U.S. Department of Homeland Security

On April 16, 2020, DHS’s chief procurement officer officer released a letter to contractors stating that agency contracting officers “will work closely” with them to determine the applicability of section 3610 to each contract and to develop the contract terms and conditions. The letter lacks details.

U.S. Department of Energy

DoE has issued standard clauses that implement section 3610 in its contracts. For fixed-price and time and materials contracts, reimbursement will be made by submitting a request for equitable adjustment. The clause indicates that the amount of the adjustment will be subject to negotiation.

Considerations for Contractors

The agency guidance highlights several practical considerations for contractors affected by the stay-at-home orders and other measures responding to the COVID-19 outbreak.

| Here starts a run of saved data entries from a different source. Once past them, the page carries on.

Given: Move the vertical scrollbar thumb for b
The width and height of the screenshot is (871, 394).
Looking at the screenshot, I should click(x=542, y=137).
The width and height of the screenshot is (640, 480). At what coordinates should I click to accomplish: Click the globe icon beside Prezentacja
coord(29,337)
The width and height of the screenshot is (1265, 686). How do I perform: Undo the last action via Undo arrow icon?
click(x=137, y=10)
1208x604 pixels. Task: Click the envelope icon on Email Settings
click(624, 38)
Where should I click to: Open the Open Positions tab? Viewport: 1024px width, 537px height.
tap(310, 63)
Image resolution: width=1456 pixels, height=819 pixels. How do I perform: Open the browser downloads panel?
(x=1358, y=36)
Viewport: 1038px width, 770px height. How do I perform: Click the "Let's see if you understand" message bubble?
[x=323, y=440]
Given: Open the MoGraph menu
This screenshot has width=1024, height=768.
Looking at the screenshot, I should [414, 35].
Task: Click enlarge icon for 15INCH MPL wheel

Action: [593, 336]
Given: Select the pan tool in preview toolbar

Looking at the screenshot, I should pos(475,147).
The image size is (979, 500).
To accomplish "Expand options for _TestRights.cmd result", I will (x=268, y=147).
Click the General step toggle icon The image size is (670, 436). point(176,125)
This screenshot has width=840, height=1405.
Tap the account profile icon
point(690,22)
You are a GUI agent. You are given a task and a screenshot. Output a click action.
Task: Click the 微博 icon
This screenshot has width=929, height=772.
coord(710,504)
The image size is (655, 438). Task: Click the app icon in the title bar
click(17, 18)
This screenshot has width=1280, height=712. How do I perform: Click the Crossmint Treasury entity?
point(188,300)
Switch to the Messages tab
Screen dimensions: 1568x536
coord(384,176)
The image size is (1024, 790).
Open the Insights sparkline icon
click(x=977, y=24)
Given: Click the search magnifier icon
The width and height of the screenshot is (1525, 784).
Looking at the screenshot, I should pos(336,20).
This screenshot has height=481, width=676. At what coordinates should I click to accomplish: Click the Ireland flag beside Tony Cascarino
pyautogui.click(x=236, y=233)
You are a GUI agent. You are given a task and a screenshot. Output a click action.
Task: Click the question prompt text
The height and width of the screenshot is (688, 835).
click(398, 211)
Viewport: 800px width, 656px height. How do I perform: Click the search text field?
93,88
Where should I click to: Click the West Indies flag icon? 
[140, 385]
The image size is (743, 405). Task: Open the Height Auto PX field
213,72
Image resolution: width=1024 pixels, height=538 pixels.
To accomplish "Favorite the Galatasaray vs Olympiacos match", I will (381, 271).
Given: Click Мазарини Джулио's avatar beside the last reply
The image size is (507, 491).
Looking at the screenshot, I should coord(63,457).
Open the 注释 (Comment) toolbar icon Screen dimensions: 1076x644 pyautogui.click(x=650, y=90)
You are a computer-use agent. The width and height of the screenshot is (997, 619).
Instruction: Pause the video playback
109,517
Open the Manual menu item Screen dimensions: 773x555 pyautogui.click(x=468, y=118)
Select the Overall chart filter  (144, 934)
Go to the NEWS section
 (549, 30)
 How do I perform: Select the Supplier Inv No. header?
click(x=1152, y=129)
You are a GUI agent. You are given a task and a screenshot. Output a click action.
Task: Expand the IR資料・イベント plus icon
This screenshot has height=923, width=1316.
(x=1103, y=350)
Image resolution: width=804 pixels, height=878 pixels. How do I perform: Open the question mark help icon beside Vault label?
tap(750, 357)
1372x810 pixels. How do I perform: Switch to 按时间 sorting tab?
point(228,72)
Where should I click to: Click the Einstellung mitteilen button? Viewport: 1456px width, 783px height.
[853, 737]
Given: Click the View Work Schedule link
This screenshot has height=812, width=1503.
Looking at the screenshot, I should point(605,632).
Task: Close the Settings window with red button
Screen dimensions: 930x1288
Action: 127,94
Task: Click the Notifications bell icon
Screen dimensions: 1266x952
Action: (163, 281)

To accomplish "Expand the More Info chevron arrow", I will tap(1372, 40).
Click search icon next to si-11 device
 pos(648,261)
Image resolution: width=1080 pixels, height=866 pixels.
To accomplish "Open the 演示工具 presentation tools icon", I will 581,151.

  • Reimbursement under section 3610 is permissive, not mandatory. Contractors should communicate with responsible contracting officers if they believe section 3610 may apply to them.
  • Contractors must be prepared to document and substantiate their requests with appropriate billing records and evidence that the eligibility criteria are met. For example, affected workers must be unable to access a government “approved” site, unable to telework, and must be kept in a “ready state,” which according to OMB means the “ability to mobilize in a timely manner.” Written confirmation from contracting officers as to the contractor’s eligibility should be sought as well so that the contract documentation is unambiguous.
  • Contractors should segregate and track those costs in accordance with agency guidance, taking into account the contract type. Prime contractors should advise their subcontractors to track their costs as well to the extent that they have allowable leave costs.
  • Given the inconsistent agency guidance as to the time period of relief, defense and intelligence agency contractors that have incurred paid leave costs prior to March 27, 2020, should be prepared to cite the DoD and ODNI-specific guidance with agencies.
  • The general rule is that, to be allowable, costs must be, among other things, reasonable (FAR 31.201-2). Contractors seeking reimbursement of paid leave under fixed-price contracts should be prepared to negotiate with the government as to what is a fair and reasonable adjustment, taking into account that reimbursement must be “at the minimum applicable contract billing rates not to exceed an average of 40 hours per week.”
  • Reimbursement requests must be reduced by the amounts of any credits received under other provisions of the CARES Act, such as a PPP loan used to pay payroll and other expenses. Also, DoD’s FAQs state that contractors should disclose any reimbursement for paid leave received from state or local governments and should not request duplicate reimbursement where “other bases for relief have been accepted.”